Stated task >> Rewrite the data from the line with "How do I perform: Unmute" up to and including the line with "Viewport: 824px width, 550px", swapping "Gantt chart" for "project roadmap" and keeping everything else the same.

start Task inputs

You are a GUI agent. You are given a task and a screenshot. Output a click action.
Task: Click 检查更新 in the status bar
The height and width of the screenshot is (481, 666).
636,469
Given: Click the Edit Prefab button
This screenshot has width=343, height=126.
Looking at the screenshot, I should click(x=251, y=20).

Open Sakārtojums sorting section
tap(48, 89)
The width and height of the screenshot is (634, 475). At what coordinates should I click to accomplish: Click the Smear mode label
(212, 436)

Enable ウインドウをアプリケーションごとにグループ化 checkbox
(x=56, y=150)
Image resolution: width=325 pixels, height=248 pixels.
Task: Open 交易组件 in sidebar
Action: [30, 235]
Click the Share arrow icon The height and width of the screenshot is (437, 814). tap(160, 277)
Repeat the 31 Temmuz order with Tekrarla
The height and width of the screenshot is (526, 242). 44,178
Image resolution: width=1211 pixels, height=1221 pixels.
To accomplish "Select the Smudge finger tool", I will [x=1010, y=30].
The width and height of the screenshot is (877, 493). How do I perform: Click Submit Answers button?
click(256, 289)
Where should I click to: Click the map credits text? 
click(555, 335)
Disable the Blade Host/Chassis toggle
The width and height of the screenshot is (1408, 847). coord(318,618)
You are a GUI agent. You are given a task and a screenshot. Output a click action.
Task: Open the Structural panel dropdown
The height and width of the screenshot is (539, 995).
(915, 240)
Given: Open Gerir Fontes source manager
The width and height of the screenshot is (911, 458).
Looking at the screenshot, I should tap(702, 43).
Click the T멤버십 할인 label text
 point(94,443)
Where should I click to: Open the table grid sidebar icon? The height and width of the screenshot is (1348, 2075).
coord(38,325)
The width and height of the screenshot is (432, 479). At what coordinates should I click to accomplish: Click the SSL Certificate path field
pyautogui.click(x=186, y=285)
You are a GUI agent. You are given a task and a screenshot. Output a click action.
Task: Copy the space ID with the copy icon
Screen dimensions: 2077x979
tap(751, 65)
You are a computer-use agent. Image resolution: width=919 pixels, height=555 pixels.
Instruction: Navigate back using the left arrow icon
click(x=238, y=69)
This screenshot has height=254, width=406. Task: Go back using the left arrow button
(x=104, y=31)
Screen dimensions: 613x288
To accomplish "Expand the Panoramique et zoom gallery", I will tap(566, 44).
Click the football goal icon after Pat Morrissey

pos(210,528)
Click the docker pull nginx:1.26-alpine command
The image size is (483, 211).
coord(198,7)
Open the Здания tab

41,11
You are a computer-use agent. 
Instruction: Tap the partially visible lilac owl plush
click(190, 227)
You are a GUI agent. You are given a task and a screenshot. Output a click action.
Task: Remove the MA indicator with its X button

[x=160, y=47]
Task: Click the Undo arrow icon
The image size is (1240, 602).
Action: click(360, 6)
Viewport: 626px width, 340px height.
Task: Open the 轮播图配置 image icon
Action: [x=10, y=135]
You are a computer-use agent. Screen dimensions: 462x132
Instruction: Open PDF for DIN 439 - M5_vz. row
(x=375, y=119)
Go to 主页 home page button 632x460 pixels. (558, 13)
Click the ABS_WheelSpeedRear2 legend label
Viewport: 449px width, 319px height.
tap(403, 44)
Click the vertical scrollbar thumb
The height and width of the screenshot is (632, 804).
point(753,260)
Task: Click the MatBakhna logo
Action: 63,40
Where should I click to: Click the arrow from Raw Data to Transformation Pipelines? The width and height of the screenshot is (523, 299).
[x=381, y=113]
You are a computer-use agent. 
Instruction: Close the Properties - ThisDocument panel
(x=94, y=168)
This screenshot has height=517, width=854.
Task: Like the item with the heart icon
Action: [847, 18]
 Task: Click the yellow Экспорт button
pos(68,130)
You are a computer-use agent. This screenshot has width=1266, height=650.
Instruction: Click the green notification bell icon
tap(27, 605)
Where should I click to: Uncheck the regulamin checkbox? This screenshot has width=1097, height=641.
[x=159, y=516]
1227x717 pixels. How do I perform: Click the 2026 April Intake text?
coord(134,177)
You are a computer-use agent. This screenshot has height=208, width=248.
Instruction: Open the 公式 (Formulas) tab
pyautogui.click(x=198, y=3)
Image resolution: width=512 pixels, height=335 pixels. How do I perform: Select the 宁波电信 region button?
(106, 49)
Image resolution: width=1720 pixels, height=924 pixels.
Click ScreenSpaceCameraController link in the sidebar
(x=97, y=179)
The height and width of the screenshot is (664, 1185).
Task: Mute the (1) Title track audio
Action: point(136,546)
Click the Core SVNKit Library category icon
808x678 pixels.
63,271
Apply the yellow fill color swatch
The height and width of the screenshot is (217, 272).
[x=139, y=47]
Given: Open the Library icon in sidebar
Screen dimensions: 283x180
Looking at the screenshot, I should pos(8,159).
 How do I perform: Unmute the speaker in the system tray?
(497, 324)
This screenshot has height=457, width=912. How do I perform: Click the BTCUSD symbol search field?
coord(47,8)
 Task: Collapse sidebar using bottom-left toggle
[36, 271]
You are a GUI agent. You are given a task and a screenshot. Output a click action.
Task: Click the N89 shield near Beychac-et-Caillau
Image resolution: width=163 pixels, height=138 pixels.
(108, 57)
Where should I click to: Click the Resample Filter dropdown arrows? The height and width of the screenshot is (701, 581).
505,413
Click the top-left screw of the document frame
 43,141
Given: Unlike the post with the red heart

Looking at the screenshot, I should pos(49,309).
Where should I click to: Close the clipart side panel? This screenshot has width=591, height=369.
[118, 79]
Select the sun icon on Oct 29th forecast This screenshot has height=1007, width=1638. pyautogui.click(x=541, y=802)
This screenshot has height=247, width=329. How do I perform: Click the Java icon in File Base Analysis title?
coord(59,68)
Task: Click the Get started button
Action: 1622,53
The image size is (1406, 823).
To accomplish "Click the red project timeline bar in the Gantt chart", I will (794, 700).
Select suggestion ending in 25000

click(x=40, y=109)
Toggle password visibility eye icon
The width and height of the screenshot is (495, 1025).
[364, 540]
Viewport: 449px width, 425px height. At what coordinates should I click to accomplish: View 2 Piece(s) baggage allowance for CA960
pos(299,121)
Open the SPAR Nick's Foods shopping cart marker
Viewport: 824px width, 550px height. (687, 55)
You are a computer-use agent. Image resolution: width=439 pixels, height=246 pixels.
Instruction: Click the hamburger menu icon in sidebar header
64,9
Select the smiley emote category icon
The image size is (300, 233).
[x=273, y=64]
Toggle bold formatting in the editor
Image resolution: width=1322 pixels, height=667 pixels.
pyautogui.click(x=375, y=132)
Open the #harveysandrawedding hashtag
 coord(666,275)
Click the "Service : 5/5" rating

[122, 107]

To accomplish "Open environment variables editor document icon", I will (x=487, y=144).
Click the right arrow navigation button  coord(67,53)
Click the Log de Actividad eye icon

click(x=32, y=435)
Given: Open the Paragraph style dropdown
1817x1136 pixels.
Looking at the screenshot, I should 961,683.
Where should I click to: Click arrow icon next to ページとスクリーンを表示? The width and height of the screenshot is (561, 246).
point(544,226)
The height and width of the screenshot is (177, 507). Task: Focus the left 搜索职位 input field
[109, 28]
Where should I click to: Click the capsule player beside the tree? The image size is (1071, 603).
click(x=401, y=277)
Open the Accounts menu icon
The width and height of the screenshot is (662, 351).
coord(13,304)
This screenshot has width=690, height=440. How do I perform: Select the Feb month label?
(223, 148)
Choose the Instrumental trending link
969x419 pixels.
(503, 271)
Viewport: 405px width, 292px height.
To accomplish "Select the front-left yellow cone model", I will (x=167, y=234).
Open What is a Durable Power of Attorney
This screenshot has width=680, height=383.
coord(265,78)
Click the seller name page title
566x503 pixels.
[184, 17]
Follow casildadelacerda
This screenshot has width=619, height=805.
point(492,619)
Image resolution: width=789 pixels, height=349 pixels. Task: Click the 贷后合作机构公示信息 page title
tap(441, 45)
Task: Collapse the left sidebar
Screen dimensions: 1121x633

end Task inputs

Task answer >>
 How do I perform: Unmute the speaker in the system tray?
(497, 324)
This screenshot has height=457, width=912. How do I perform: Click the BTCUSD symbol search field?
coord(47,8)
 Task: Collapse sidebar using bottom-left toggle
[36, 271]
You are a GUI agent. You are given a task and a screenshot. Output a click action.
Task: Click the N89 shield near Beychac-et-Caillau
Image resolution: width=163 pixels, height=138 pixels.
(108, 57)
Where should I click to: Click the Resample Filter dropdown arrows? The height and width of the screenshot is (701, 581).
505,413
Click the top-left screw of the document frame
 43,141
Given: Unlike the post with the red heart

Looking at the screenshot, I should pos(49,309).
Where should I click to: Close the clipart side panel? This screenshot has width=591, height=369.
[118, 79]
Select the sun icon on Oct 29th forecast This screenshot has height=1007, width=1638. pyautogui.click(x=541, y=802)
This screenshot has height=247, width=329. How do I perform: Click the Java icon in File Base Analysis title?
coord(59,68)
Task: Click the Get started button
Action: 1622,53
The image size is (1406, 823).
To accomplish "Click the red project timeline bar in the project roadmap", I will (794, 700).
Select suggestion ending in 25000

click(x=40, y=109)
Toggle password visibility eye icon
The width and height of the screenshot is (495, 1025).
[364, 540]
Viewport: 449px width, 425px height. At what coordinates should I click to accomplish: View 2 Piece(s) baggage allowance for CA960
pos(299,121)
Open the SPAR Nick's Foods shopping cart marker
Viewport: 824px width, 550px height. (687, 55)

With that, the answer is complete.